ALLEGATIONS of the forced conversion of young Hindu women in Sindh, endorsed by the Human Rights Commission of Pakistan, bring to light yet again the dilemma faced by the minority Hindu community.

Many families say they live in fear and insecurity as reportedly some 20 young girls are said to convert to Islam on a monthly basis. Each incident begins with allegations of kidnapping and forced conversions levelled by the affected family and ends in the girl in question being produced in a court of law to declare that she has converted of her own free will. Such court hearings take place under highly tense circumstances, where police and armed Islamists are said to threaten the complainants of dire consequences, and the ‘converted’ woman is not allowed to meet her family members or community elders.

Observing this repeated pattern and the coercion involved, the HRCP is right in questioning the veracity of such conversions. Why is it only young women of marriageable age, and not male members of the Hindu community, who nearly always convert under dubious circumstances, ask human rights activists. Reports of Hindu families migrating to India and elsewhere also surface from time to time, with fear and insecurity cited as the main reason for the move. The Sindh Assembly may have taken up the issue for a summary debate recently, but the provincial government has remained silent on the treatment of minorities, a general state of apathy being the unfortunate norm.

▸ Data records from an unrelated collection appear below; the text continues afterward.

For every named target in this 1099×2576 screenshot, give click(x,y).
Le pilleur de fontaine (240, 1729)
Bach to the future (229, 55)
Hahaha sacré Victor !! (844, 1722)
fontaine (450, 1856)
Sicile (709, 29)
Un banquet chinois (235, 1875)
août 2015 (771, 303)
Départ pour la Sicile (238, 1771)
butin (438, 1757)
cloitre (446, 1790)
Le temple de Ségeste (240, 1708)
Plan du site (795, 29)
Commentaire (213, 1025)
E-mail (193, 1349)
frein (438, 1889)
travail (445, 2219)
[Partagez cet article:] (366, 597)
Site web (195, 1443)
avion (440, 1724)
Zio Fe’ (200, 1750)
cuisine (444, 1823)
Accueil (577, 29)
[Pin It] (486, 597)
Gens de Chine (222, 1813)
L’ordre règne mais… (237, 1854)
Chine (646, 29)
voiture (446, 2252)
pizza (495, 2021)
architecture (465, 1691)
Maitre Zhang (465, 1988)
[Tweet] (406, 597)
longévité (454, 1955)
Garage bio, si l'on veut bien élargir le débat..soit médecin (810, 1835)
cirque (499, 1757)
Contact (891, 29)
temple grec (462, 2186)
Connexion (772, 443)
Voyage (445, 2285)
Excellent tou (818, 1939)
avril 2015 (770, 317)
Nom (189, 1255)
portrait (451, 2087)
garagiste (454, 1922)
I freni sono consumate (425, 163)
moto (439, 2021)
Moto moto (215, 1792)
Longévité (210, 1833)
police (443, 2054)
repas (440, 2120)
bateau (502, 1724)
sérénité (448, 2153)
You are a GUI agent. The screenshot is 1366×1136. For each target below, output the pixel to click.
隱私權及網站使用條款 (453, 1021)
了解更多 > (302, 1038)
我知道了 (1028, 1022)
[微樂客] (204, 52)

The law and order situation in Sindh leaves much to be desired. Kidnapping for ransom in cities and towns remains high; in the hinterland, especially where minorities are concerned, the practice also involves the abduction of women by those with any feudal power for reasons based in sheer lust and debauchery. In case the girl belongs to a minority faith, the crime committed often finds a ready alibi in claims of conversion, with the local mullahs mobilised to lend support to these. The law, even when it takes its logical course under the charged circumstances, is nearly always seen to take the convenient route: it endorses the ‘conversion’ and lets the girl go with her alleged abductor. This painful pattern, without any hope of redress or sincere investigation, has left the Hindu community in duress. The government must take up the issue with due urgency, and heed the advice of rights groups to take the women involved in protective custody pending a full investigation into alleged abduction and forced conversions. Democratic norms and plain decency demand that justice be served regardless of the faith of the parties involved.